On July 30, 1982, the district court entered partial summary judgment for the plaintiffs, including Griffin and Dejerinett, on the liability issue as to the written entry-level examination.10 The court found that the FDOC examination "has a disparate impact upon class members which has not been justified by business necessity." The plaintiffs had sought summary judgment on two other issues--the class hiring and promotion claims--but the court denied summary judgment on those issues because they presented material issues of fact.

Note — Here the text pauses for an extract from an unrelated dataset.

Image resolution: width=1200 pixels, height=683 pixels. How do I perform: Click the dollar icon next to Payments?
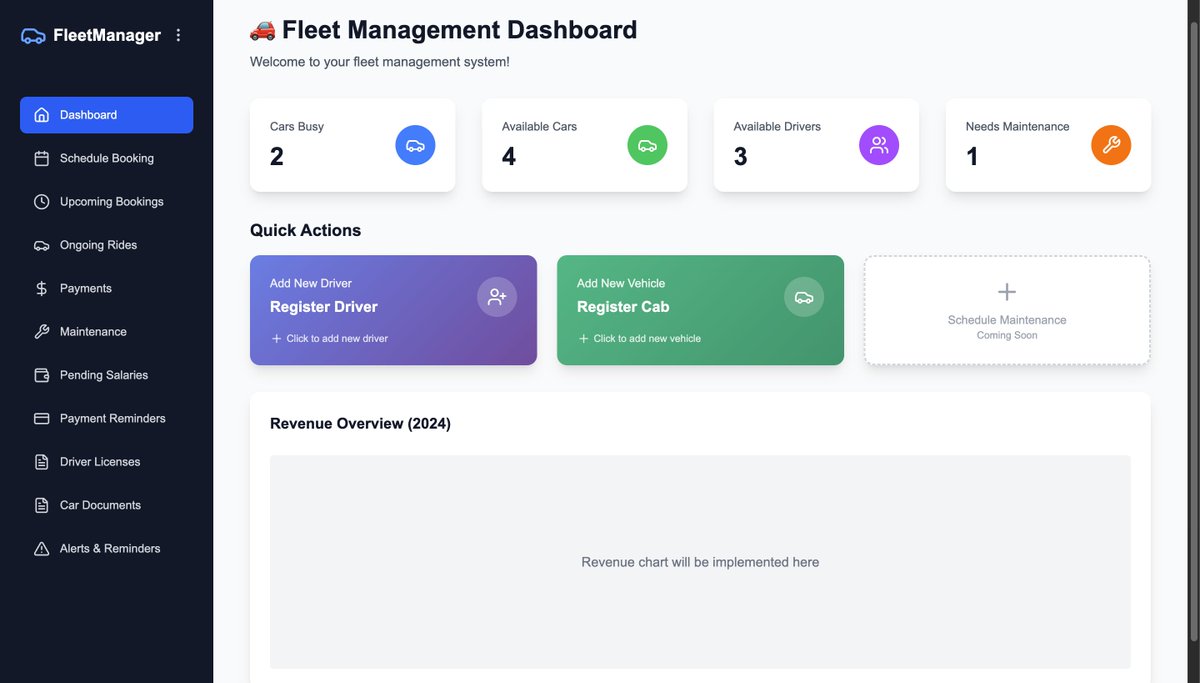point(40,288)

A trial was held over the five-week period beginning August 17 and ending September 17, 1982. The court entered judgment on August 25, 1983, disposing of the following issues in favor of the defendants: whether the FDOC's policies and practices discriminated against past, present, and potential black employees; whether the FDOC's employment practices as to Peners L. Griffin were racially discriminatory; and whether the FDOC's hiring practices as to Henry L. Dejerinett were racially discriminatory. The court entered judgment for the plaintiffs on the liability issue concerning the correctional officer examination, on which it had previously granted summary judgment for the plaintiffs.11 The issue of relief for the class of black persons who took and failed the correctional officer written examination is still pending. The parties agreed that notice should be given to the affected members of the class and to seek interlocutory appeal of the district court's decision permitting Griffin, Dejerinett, and Smith to serve as named plaintiffs for a class that included applicants with testing claims. We granted this appeal pursuant to 28 U.S.C. Sec. 1292(b) (1982 & Supp. III 1985). Because we conclude that the district court incorrectly applied the dictates of Falcon, we vacate the district court's order certifying the class.
II.
As with any private class action, the legitimacy of a private Title VII suit brought on behalf of a class depends upon the satisfaction of two distinct prerequisites. First, there must be an individual plaintiff with a cognizable claim, that is, an individual who has constitutional standing to raise the claim (or claims) and who has satisfied the procedural requirements of Title VII.12 Second, the requirements of Rule 23 of the Federal Rules of Civil Procedure must be fulfilled; in other words, the individual plaintiff must be qualified to represent the members of the class in accordance with the four prerequisites of Rule 23(a),13 and the action must be one of the three types Rule 23(b) identifies.14 We emphasize that any analysis of class certification must begin with the issue of standing and the procedural requirements of Title VII. Thus, the threshold question is whether the named plaintiffs have individual standing, in the constitutional sense, to raise certain issues. See Brown v. Sibley, 650 F.2d 760, 771 (5th Cir. Unit A July 1981) ("This constitutional threshold must be met before any consideration of the typicality of claims or commonality of issues required for procedural reasons by Fed.R.Civ.P. 23."). Only after the court determines the issues for which the named plaintiffs have standing should it address the question whether the named plaintiffs have representative capacity, as defined by Rule 23(a), to assert the rights of others. See generally 2 A. Larson & L. Larson, Employment Discrimination Secs. 49.50-.51 (1986 & Supp. Nov. 1986).
A.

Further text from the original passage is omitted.